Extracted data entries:
· · ·

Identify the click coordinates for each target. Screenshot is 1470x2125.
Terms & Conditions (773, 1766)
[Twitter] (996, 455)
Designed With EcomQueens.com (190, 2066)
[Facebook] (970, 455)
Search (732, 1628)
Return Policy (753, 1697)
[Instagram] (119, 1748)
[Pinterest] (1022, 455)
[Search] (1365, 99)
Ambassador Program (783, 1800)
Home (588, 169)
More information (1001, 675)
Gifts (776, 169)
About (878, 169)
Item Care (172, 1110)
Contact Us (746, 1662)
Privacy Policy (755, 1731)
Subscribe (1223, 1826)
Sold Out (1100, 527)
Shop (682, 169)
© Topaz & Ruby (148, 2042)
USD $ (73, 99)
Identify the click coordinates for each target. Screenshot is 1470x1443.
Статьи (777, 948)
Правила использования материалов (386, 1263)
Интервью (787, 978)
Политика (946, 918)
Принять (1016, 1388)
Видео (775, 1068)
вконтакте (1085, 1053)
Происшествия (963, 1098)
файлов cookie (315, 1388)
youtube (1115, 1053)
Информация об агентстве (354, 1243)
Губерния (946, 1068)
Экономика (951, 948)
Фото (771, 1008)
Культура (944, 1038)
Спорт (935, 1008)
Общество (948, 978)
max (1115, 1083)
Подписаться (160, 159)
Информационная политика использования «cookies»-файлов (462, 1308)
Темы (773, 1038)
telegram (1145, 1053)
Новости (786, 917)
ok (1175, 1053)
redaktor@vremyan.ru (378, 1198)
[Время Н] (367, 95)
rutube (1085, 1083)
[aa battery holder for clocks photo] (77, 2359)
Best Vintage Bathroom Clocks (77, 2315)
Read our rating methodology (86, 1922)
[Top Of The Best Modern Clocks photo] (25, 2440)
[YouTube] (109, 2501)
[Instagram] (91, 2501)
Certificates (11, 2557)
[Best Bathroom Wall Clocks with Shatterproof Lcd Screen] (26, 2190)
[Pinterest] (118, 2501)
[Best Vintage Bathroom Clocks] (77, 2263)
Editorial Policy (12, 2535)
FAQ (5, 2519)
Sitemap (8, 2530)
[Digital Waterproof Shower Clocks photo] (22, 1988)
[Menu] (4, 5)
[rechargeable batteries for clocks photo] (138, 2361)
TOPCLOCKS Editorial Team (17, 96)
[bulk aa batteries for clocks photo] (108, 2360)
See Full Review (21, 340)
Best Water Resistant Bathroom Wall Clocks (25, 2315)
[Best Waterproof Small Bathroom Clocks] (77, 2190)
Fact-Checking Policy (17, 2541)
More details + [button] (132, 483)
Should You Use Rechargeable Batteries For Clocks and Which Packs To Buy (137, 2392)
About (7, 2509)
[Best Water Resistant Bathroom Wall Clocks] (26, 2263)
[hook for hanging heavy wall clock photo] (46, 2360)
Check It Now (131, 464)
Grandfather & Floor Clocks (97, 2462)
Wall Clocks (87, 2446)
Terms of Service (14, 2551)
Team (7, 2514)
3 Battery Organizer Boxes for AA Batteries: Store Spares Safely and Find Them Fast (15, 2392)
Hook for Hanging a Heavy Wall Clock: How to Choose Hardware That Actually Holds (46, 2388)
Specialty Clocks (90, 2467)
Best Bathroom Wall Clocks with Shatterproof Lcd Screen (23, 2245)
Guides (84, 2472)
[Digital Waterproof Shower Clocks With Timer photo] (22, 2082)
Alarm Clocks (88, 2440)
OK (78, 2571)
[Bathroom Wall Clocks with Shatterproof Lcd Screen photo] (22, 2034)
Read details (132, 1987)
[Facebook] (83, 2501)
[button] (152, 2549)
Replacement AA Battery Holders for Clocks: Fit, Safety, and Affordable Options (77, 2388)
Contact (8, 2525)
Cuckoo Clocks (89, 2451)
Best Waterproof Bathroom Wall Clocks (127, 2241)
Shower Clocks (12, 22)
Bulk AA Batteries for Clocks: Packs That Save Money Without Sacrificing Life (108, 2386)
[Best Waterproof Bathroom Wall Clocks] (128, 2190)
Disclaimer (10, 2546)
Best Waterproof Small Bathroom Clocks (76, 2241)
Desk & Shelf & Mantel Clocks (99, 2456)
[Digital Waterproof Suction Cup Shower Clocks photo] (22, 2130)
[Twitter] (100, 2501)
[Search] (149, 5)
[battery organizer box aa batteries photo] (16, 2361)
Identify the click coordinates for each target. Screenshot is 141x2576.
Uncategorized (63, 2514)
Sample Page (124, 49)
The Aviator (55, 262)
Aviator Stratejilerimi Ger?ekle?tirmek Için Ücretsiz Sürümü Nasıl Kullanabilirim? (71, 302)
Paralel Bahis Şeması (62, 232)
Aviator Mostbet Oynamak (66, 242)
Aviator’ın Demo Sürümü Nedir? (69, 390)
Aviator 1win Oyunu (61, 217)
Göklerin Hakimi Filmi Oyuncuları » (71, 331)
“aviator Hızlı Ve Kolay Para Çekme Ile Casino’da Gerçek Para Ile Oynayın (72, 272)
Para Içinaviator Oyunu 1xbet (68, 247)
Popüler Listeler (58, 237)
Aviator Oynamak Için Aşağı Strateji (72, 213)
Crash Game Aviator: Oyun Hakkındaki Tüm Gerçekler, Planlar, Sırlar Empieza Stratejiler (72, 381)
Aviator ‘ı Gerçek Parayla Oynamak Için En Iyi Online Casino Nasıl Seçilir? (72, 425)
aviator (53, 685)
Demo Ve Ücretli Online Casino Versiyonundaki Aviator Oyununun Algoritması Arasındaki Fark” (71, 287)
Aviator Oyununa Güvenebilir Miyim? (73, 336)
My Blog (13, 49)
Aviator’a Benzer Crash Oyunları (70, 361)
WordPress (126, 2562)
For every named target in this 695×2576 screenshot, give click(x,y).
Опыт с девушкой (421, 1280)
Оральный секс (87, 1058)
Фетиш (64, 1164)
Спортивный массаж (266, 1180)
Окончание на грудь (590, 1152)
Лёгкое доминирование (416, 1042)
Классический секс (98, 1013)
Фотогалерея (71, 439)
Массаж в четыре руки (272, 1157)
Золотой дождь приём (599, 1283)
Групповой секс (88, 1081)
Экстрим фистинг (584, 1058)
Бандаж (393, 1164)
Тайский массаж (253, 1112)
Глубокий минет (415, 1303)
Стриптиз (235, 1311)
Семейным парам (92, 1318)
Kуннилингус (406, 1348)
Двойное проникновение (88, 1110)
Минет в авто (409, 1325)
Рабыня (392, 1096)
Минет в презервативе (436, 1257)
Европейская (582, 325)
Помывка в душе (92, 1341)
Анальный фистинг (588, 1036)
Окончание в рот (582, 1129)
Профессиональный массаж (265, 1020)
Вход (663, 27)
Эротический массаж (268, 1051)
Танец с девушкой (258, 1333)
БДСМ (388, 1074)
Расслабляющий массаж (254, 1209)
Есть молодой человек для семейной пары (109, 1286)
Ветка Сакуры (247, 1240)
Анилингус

· · ·

• ACTIVITY: Please reproduce exactly the lines above, beginning with the first and ending with the line that contains "[Best Vintage Bathroom Clocks] (77, 2263)", and include nothing outside that range.

• ANSWER TO THIS EXERCISE:
Identify the click coordinates for each target. Screenshot is 1470x2125.
Terms & Conditions (773, 1766)
[Twitter] (996, 455)
Designed With EcomQueens.com (190, 2066)
[Facebook] (970, 455)
Search (732, 1628)
Return Policy (753, 1697)
[Instagram] (119, 1748)
[Pinterest] (1022, 455)
[Search] (1365, 99)
Ambassador Program (783, 1800)
Home (588, 169)
More information (1001, 675)
Gifts (776, 169)
About (878, 169)
Item Care (172, 1110)
Contact Us (746, 1662)
Privacy Policy (755, 1731)
Subscribe (1223, 1826)
Sold Out (1100, 527)
Shop (682, 169)
© Topaz & Ruby (148, 2042)
USD $ (73, 99)
Identify the click coordinates for each target. Screenshot is 1470x1443.
Статьи (777, 948)
Правила использования материалов (386, 1263)
Интервью (787, 978)
Политика (946, 918)
Принять (1016, 1388)
Видео (775, 1068)
вконтакте (1085, 1053)
Происшествия (963, 1098)
файлов cookie (315, 1388)
youtube (1115, 1053)
Информация об агентстве (354, 1243)
Губерния (946, 1068)
Экономика (951, 948)
Фото (771, 1008)
Культура (944, 1038)
Спорт (935, 1008)
Общество (948, 978)
max (1115, 1083)
Подписаться (160, 159)
Информационная политика использования «cookies»-файлов (462, 1308)
Темы (773, 1038)
telegram (1145, 1053)
Новости (786, 917)
ok (1175, 1053)
redaktor@vremyan.ru (378, 1198)
[Время Н] (367, 95)
rutube (1085, 1083)
[aa battery holder for clocks photo] (77, 2359)
Best Vintage Bathroom Clocks (77, 2315)
Read our rating methodology (86, 1922)
[Top Of The Best Modern Clocks photo] (25, 2440)
[YouTube] (109, 2501)
[Instagram] (91, 2501)
Certificates (11, 2557)
[Best Bathroom Wall Clocks with Shatterproof Lcd Screen] (26, 2190)
[Pinterest] (118, 2501)
[Best Vintage Bathroom Clocks] (77, 2263)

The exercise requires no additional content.